JACKSONVILLE, Fla. — He might have just lost his job to Cody Kessler — a quarterback on Cleveland’s 0-16 team — but that doesn’t mean Blake Bortles’ career with the Jacksonville Jaguars is definitely over.
In fact, don’t be surprised if Bortles is still on the roster when the Jaguars begin training camp in 2019.
It’s all financial. The three-year, $54 million extension Bortles signed in February includes a $1 million roster bonus payable on the fifth day of the 2019 league year and guarantees $6.5 million of his 2019 salary.
In addition, the Jaguars would have to count $16.5 million in dead money against the salary cap if they cut Bortles before the 2019 league year begins, though that figure drops to $11.5 million after June 1. He has a salary-cap number of $21 million if he remains on the roster, so Jaguars management has to decide which is the lesser evil: Paying him to stay or paying $5 million less for him to not be on the roster.

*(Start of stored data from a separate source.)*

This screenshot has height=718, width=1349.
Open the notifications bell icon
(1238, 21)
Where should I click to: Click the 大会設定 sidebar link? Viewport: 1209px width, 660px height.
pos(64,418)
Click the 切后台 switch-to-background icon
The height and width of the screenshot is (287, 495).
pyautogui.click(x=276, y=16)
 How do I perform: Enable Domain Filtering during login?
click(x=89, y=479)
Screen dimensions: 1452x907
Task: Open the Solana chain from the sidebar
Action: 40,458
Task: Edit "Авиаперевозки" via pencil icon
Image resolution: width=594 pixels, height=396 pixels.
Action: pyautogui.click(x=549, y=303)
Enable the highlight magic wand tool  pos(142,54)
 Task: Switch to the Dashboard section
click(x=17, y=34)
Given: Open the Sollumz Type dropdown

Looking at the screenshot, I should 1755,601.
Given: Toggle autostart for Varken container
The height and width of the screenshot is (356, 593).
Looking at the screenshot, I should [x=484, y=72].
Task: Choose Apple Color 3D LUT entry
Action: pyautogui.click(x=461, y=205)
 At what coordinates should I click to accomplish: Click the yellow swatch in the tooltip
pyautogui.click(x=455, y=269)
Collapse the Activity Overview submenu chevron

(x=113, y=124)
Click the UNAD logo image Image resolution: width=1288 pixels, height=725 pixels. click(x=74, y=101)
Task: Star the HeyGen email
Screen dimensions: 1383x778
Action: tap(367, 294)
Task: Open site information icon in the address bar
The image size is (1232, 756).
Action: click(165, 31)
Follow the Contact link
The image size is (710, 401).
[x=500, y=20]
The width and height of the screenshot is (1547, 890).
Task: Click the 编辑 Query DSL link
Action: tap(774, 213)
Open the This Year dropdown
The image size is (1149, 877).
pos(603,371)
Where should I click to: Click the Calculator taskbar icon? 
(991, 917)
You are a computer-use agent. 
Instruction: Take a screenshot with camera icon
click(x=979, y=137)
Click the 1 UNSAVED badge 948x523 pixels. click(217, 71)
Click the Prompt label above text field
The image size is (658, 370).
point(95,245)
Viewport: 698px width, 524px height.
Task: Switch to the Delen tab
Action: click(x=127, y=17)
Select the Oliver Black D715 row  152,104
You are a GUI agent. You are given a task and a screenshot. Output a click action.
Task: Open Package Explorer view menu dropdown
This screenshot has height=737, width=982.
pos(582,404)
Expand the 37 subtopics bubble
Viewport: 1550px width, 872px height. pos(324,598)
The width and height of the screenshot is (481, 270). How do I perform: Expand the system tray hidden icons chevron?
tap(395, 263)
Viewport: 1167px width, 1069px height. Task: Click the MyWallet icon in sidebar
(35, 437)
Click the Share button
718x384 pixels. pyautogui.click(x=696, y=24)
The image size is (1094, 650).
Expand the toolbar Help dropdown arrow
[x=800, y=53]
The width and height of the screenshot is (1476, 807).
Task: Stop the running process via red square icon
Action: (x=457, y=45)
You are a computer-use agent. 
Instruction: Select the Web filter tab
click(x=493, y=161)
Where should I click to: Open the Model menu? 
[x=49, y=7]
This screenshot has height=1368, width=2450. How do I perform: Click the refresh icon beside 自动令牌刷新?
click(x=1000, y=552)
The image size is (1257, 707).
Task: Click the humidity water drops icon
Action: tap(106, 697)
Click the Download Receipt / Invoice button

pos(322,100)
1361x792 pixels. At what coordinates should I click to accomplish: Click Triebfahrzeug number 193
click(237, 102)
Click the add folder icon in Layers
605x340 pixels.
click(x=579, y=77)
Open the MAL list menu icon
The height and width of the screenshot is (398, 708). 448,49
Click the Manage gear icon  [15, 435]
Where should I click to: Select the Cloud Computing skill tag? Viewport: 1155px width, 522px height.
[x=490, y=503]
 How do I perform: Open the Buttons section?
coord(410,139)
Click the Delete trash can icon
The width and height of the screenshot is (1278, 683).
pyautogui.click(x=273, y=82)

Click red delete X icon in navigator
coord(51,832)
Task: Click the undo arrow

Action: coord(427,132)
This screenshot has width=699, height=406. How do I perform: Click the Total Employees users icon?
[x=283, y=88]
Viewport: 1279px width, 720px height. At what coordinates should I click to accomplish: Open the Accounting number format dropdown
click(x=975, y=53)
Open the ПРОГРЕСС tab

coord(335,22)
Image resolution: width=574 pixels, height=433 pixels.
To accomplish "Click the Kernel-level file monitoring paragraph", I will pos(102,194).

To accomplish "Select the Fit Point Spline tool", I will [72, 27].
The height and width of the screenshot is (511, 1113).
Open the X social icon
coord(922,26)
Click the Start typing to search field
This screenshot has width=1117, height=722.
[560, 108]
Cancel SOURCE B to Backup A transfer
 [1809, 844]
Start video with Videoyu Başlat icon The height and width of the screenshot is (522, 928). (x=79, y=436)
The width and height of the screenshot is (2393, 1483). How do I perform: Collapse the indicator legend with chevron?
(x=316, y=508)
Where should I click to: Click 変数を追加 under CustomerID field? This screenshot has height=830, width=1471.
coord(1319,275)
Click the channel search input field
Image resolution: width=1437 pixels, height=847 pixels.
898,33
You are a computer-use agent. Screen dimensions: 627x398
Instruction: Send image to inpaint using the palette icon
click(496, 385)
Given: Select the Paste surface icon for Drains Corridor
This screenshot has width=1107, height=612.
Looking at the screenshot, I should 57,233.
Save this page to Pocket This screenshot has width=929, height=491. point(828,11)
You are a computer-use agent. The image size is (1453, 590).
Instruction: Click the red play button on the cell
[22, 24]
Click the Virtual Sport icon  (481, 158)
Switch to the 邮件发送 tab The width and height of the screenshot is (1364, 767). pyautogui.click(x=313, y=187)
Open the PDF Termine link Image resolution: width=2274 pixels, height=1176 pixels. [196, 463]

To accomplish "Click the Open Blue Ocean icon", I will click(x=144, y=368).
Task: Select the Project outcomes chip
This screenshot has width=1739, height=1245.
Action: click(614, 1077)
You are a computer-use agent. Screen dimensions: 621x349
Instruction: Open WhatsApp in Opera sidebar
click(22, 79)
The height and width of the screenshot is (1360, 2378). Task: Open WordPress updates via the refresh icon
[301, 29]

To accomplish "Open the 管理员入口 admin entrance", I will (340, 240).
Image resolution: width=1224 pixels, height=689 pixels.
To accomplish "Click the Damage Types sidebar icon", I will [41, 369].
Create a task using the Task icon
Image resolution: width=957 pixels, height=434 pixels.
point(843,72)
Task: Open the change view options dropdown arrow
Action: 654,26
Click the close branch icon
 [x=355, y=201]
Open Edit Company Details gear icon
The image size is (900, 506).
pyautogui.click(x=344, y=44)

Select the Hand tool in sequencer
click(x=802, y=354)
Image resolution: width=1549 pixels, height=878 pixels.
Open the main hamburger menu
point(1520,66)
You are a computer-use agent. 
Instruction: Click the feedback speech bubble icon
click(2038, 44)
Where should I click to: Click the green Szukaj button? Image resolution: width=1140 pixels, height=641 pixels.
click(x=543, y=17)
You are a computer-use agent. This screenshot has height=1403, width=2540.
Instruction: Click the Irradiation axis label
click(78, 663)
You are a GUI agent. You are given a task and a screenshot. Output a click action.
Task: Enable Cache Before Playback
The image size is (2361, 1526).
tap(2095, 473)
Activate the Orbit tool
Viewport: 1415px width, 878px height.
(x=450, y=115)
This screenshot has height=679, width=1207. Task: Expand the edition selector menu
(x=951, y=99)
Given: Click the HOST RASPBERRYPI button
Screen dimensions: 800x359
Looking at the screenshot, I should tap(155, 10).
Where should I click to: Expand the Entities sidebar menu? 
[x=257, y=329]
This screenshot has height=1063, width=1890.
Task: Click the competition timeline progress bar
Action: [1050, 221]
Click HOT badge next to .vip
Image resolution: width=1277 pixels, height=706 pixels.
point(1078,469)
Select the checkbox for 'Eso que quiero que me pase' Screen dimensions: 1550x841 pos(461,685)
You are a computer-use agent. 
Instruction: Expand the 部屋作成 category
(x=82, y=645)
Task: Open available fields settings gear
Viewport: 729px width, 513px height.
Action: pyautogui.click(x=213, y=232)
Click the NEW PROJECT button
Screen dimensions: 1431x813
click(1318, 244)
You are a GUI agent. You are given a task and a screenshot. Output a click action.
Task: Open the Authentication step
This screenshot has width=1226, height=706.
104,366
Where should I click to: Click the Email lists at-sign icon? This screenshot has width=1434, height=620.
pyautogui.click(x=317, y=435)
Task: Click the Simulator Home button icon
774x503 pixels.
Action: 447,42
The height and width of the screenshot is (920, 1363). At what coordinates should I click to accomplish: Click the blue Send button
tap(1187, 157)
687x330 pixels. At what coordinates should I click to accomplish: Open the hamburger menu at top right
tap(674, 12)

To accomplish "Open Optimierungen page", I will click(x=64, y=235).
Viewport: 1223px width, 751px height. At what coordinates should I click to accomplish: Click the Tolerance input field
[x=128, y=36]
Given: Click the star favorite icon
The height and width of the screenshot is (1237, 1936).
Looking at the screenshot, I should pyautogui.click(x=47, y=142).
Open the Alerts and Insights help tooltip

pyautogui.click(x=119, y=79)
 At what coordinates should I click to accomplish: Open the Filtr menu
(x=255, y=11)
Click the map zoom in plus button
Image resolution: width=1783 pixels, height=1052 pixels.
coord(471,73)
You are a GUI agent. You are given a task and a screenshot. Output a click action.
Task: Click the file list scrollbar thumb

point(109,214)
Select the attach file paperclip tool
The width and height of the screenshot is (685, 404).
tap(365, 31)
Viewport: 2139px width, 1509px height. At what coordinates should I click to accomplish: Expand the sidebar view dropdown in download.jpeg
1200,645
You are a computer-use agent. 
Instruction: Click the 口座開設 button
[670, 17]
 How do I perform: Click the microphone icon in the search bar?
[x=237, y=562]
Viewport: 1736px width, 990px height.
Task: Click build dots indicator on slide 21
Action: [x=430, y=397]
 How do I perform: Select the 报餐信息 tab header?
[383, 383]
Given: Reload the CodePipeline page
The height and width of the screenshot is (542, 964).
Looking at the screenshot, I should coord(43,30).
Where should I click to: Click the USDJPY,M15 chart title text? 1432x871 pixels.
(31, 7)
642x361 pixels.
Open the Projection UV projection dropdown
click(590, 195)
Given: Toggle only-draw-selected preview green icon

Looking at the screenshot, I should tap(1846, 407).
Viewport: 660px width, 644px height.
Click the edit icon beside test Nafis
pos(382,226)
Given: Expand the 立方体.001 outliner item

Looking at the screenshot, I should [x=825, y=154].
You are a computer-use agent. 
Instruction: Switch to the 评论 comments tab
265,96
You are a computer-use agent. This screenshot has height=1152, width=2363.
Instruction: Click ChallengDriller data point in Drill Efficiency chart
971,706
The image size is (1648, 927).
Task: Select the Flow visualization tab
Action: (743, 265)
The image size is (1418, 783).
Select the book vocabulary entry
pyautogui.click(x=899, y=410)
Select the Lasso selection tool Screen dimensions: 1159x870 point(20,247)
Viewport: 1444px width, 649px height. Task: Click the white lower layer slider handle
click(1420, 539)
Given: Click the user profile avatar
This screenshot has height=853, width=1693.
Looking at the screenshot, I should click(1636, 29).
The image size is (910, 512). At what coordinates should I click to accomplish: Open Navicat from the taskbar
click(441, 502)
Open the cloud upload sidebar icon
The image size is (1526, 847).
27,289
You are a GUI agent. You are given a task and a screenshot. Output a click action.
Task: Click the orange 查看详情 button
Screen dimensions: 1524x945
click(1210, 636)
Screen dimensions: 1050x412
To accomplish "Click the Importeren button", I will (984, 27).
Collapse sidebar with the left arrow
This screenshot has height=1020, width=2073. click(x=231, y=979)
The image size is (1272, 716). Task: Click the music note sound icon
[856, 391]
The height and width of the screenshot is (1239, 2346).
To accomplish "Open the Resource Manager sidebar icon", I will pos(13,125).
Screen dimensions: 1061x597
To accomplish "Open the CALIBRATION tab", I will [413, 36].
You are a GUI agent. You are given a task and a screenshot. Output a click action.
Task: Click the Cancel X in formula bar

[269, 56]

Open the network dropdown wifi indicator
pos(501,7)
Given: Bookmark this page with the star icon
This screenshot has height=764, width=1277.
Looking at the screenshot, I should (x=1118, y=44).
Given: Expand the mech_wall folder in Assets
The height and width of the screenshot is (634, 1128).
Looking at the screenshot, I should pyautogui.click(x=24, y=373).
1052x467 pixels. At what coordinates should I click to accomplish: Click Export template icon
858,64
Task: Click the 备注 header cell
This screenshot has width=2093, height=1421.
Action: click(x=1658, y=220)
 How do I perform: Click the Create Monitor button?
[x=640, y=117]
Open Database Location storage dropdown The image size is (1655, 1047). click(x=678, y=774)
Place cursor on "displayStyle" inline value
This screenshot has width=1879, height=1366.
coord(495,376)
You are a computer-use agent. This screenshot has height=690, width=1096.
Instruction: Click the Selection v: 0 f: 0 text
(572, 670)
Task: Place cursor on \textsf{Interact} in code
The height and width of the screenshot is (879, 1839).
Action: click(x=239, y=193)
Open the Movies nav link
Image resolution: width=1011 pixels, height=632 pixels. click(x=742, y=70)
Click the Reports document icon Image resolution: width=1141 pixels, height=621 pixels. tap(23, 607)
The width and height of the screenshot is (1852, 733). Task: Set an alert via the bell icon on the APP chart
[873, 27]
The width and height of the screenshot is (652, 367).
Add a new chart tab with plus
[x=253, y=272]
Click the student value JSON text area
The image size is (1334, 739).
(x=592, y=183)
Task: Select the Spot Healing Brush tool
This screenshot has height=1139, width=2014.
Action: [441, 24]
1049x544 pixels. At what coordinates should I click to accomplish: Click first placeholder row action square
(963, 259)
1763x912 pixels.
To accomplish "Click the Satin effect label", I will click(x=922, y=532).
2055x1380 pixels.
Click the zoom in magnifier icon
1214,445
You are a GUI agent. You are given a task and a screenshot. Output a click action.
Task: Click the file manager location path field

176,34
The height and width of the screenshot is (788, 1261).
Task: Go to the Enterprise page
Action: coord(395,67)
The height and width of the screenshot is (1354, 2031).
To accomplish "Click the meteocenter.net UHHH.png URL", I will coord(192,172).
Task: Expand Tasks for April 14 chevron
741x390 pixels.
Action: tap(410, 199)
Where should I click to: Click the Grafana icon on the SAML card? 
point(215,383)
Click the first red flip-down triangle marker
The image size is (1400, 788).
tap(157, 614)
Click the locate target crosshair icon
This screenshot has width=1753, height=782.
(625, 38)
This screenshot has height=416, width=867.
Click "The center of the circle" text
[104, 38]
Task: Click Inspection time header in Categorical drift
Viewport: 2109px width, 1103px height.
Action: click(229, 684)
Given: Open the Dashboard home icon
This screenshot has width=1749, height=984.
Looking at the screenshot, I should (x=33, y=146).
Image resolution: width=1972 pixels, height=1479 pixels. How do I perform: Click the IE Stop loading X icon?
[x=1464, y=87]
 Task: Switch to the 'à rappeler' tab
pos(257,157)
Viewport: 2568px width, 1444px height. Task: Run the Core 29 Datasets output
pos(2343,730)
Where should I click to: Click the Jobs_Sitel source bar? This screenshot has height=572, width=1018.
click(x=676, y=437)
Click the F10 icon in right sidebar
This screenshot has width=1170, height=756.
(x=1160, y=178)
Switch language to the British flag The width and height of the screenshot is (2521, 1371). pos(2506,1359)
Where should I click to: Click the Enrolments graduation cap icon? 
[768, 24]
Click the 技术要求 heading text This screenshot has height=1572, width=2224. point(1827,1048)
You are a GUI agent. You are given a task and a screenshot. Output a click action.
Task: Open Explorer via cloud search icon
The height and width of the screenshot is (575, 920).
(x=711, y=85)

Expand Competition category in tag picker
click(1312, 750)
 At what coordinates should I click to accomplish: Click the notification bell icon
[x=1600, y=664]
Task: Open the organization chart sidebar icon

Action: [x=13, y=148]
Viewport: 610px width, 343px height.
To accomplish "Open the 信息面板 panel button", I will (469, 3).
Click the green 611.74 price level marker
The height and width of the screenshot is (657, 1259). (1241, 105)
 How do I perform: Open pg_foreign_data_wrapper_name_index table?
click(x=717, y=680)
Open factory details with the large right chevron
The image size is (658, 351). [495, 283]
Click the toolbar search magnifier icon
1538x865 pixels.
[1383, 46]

That the Jaguars are in this situation with Bortles’ contract isn’t unusual. The team structures the majority of its free-agent contracts and extensions so that the bulk of the guaranteed money and dead money falls in the first two years of the deal. It keeps them from getting stuck paying an under-performing player way more than he’s worth.
Yet that’s where they are with Bortles because executive VP of football operations Tom Coughlin agreed to sign Bortles to an extension instead of pursuing Kirk Cousins or any other free-agent quarterback last year, and he opted to draft running back Leonard Fournette instead of a quarterback in the 2017 draft. That might go down as one of his biggest personnel blunders in his two tenures with the Jaguars.
The Jaguars likely can’t trade Bortles, either. What team would want to acquire a quarterback who has a big contract and the most turnovers (93) since the 2014 season began? Maybe the Jaguars can find a team willing to do what Cleveland did when Houston was trying to unload Brock Osweiler and his big salary in March. The Browns took on Osweiler’s $16 million guaranteed salary and two draft picks for a fourth-round pick so the Texans could save salary-cap space and $16 million in cash. The Browns cut Osweiler in September, and he’s now with Miami.
The New York Jets and Indianapolis Colts are projected to have more than $100 million in salary-cap space in 2019, but it’s hard to see the Colts doing the Jaguars a favor. Considering the Jaguars scored a late touchdown and went for two points with 25 seconds remaining in their 31-12 victory over the Jets in Week 4, the Jets aren’t likely to help, either.
As a result, Bortles could very well be on the roster next fall — but not likely as the starter. This year’s isn’t a great free-agent crop of quarterbacks — Tyrod Taylor, Teddy Bridgewater and Ryan Fitzpatrick appear to be the top three — but the Jaguars could opt for one as a bridge. Or they could take a QB in the first round of the draft, though this isn’t regarded as a very good quarterback class, especially if Oregon’s Justin Herbert opts to return to school.
The Jaguars could keep Bortles as a high-priced backup and cut him after the 2019 season, when he would cost the team only $5 million in dead money.
The Jaguars went all-in on the hope that Bortles would build on the best season of his career when they gave him that extension in February. That looks like a mistake for which they’ll be paying another year.